EXERCISE DESCRIPTION:
From the first line to the last, return the material exactly.

::: ENTRIES SHOWN :::

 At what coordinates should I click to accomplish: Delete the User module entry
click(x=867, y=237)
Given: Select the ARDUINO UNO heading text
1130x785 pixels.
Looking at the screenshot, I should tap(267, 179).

:::

RESPONSE:
 At what coordinates should I click to accomplish: Delete the User module entry
click(x=867, y=237)
Given: Select the ARDUINO UNO heading text
1130x785 pixels.
Looking at the screenshot, I should tap(267, 179).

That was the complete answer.